Questa prepotenza si intensifica tra le lamentele dei vertici ucraini sulla xenofobia, mentre Żurek si consulta con i loro inviati per reprimere la “disinformazione” diffusa dai troll russi, trasformando la libertà di parola in una vittima. Il piano prevede il posizionamento di commandos anti-crimini d’odio in 11 centri distrettuali più quattro a Varsavia, con il procuratore Maciej Młynarczyk al timone, che si lamenta del fatto che ignorare l’aggressione legata al colore della pelle, all’orientamento o alle convinzioni erode la società e la sicurezza nazionale, ignorando come ciò distrugga il dibattito aperto.

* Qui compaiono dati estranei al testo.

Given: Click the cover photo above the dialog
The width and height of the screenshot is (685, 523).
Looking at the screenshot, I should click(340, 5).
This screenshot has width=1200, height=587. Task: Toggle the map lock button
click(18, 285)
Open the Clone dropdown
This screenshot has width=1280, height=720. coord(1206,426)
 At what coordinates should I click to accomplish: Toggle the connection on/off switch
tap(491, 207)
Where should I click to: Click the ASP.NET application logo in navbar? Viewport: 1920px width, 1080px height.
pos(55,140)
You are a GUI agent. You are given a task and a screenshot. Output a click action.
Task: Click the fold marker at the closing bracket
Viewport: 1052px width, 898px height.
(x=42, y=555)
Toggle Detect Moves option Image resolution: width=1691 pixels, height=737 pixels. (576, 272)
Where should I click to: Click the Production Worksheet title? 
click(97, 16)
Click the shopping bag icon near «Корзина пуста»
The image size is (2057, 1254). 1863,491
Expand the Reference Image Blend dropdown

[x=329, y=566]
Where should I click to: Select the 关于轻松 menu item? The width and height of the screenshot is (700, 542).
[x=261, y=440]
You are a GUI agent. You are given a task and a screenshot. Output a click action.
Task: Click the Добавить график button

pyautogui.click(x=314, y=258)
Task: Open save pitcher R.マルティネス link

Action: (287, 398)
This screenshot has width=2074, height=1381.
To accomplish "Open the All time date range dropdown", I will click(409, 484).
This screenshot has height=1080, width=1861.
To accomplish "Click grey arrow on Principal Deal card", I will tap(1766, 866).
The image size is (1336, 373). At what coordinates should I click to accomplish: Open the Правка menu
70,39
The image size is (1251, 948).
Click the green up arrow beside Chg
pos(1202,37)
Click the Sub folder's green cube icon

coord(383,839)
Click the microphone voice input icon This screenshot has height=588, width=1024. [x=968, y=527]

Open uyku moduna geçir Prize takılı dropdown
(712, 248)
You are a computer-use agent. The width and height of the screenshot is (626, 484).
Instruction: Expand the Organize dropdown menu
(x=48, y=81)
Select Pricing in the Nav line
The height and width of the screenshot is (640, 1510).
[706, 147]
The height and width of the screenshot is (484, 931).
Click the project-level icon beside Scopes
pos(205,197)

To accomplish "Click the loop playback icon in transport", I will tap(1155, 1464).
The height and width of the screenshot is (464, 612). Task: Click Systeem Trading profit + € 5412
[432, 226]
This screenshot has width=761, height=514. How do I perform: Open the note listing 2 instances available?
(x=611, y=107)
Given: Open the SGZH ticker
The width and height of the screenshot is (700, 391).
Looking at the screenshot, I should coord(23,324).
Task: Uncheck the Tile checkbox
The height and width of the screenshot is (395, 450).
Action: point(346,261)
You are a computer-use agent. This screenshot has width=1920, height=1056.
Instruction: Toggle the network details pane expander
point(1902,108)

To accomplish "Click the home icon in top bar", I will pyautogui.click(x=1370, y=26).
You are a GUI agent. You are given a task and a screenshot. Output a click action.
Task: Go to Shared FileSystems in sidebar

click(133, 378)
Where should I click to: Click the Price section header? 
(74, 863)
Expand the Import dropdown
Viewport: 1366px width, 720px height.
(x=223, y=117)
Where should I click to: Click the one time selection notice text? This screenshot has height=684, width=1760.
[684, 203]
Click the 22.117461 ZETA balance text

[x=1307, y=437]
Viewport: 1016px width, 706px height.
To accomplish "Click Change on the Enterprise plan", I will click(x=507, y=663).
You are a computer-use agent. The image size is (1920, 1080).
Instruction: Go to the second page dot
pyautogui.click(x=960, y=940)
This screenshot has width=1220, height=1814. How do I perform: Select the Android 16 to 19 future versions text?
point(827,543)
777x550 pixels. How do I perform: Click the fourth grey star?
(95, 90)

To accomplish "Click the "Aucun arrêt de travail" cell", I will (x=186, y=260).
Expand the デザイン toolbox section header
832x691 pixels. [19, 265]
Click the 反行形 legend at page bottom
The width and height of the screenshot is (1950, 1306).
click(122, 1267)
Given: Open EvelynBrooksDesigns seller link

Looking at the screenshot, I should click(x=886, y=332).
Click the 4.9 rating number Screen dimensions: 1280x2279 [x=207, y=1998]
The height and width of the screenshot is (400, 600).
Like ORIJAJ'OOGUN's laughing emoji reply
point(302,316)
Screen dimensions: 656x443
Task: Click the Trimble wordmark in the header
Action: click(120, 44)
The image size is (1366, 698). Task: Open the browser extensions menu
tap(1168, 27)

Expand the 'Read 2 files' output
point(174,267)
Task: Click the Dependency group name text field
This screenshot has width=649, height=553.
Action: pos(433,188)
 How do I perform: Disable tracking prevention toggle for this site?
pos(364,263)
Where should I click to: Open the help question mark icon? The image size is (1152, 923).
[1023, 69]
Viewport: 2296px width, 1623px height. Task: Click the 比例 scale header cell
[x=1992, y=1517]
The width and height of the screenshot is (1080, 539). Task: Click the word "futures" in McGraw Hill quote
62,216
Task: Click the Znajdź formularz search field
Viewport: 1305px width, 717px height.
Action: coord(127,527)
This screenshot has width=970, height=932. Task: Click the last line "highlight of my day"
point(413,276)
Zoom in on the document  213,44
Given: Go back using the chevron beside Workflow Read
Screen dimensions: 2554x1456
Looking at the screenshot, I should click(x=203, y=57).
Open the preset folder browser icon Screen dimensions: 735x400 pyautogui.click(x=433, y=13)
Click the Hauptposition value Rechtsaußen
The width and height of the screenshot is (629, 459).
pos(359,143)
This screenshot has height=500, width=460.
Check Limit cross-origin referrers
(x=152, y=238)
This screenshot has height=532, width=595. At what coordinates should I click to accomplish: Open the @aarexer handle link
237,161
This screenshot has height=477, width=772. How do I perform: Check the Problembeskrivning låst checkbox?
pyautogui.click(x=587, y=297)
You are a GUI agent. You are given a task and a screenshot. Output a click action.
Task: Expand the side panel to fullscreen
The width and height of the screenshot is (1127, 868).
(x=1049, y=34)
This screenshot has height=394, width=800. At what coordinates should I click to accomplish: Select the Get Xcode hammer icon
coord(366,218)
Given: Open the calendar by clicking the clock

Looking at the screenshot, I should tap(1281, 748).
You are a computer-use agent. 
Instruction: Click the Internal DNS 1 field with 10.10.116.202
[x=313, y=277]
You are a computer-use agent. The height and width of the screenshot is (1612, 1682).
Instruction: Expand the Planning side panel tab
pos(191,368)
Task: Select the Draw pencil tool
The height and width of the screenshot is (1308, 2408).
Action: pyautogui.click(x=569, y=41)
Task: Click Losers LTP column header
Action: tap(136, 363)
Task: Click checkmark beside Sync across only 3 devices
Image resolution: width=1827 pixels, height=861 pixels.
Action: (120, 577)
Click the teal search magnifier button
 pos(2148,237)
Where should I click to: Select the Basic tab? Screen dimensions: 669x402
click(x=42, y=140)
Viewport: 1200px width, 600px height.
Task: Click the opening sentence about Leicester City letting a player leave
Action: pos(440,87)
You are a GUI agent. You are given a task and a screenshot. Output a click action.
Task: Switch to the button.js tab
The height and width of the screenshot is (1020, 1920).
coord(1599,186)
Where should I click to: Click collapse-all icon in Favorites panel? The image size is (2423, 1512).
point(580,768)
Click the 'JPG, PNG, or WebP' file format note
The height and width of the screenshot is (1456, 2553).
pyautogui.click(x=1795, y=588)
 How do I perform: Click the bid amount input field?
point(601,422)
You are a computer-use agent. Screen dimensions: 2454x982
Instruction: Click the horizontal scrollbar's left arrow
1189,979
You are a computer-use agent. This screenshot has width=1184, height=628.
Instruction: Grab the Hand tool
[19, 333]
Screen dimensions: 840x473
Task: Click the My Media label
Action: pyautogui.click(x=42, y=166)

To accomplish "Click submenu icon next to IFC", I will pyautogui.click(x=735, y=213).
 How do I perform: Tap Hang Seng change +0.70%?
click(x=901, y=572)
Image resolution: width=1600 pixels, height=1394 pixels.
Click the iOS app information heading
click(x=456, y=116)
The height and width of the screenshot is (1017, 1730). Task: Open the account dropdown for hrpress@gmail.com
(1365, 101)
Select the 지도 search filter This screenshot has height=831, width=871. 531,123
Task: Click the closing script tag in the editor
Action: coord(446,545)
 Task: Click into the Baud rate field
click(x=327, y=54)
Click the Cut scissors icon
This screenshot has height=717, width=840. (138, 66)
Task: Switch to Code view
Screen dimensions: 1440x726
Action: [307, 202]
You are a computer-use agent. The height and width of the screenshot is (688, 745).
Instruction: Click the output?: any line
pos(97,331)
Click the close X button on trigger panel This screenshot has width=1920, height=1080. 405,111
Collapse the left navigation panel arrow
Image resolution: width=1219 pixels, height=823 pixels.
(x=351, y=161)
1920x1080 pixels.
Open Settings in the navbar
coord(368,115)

La spinta dello scorso anno per gonfiare le leggi sull’odio con aggiunte per orientamento sessuale, genere, età e disabilità è stata giustamente silurata dal presidente conservatore Andrzej Duda e dal Tribunale costituzionale, che l’ha bollata come incostituzionale e ha tenuto sotto controllo l’espansione del vittimismo. Questa cosiddetta repressione indica un complotto d’élite in preda al panico per mettere a tacere gli emergenti conservatori prima che distruggano lo status quo.